EXCERPTED PASSAGE>
[Date Prev][Date Next][Thread Prev][Thread Next][Date Index][Thread Index]

Re: 20031202: LDM Latency Question



Steve,

Using the notifyme tool, I was able to confirm that the log messages 
are grouped 30 seconds apart when I start my "pq_insert task" from 
the /etc/rc2.d script.

However, when I moved my "pq_insert task" into the ldmd.conf script 
(using the exec command), I still get the same results. The notifyme 
tool still shows the log messages 30 seconds apart. Do I need to do 
anything else? Is anyone available to talk to over the phone this week?

We are using LDM 6.0.14 on both our client and server.

SUPPLIED DATA>

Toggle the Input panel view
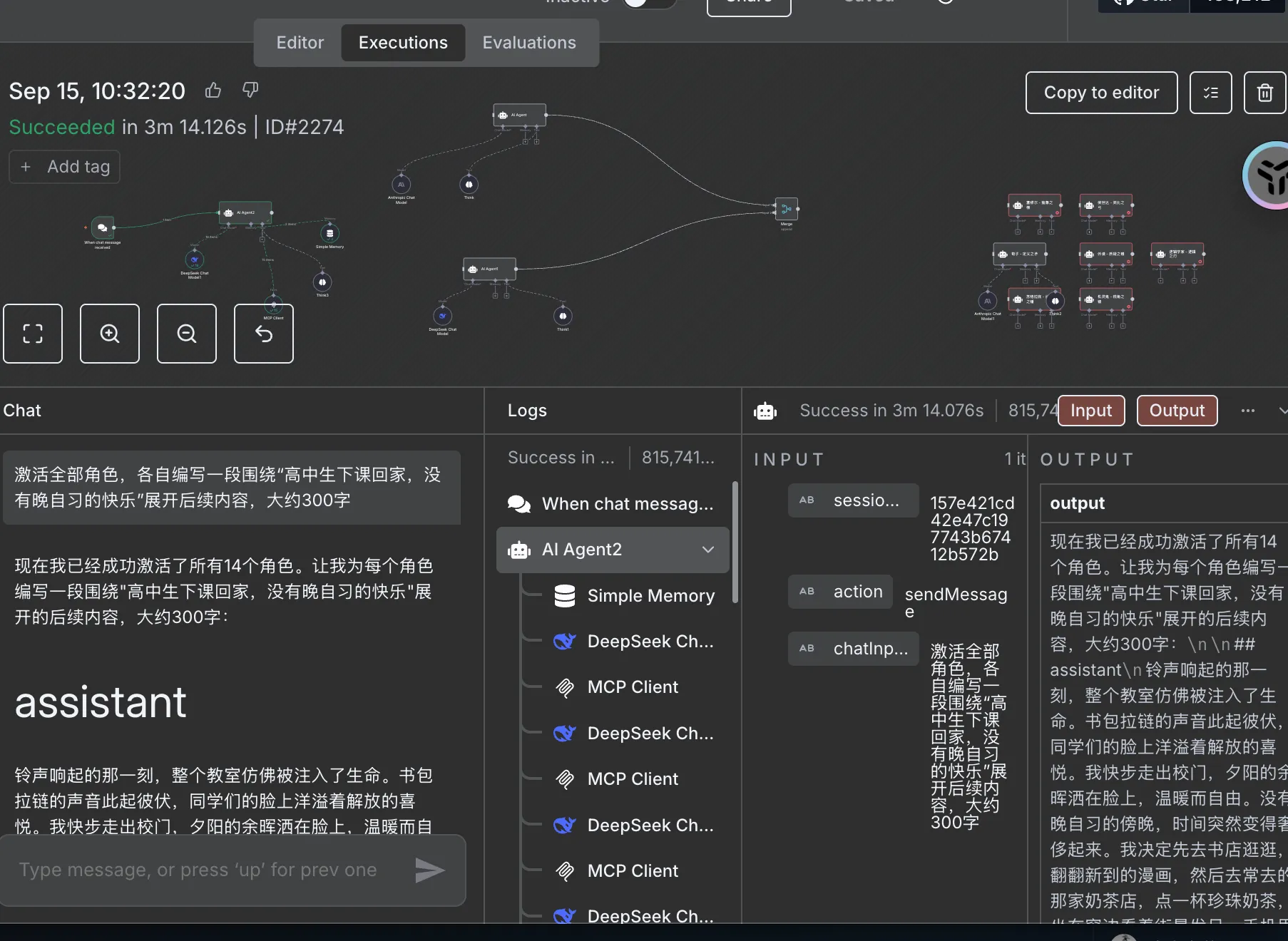(x=1090, y=411)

TASKS AND EXERCISES>
a - Please echo everything from "Using the notifyme" down to "phone this week?" in the LDM latency message.
b - Which version of LDM does the LDM latency message say runs on both the client and the server?
c - Summarize the LDM latency message in two sentences.

PER-TASK OUTPUTS>
a -
Using the notifyme tool, I was able to confirm that the log messages 
are grouped 30 seconds apart when I start my "pq_insert task" from 
the /etc/rc2.d script.

However, when I moved my "pq_insert task" into the ldmd.conf script 
(using the exec command), I still get the same results. The notifyme 
tool still shows the log messages 30 seconds apart. Do I need to do 
anything else? Is anyone available to talk to over the phone this week?

b - LDM 6.0.14.

c - Using the notifyme tool, the writer confirmed that log messages are grouped 30 seconds apart when the "pq_insert task" is started from the /etc/rc2.d script, and moving that task into ldmd.conf with the exec command produced the same 30-second spacing. The writer asks whether anything else needs to be done and whether anyone is available to talk by phone this week, noting that LDM 6.0.14 is used on both client and server.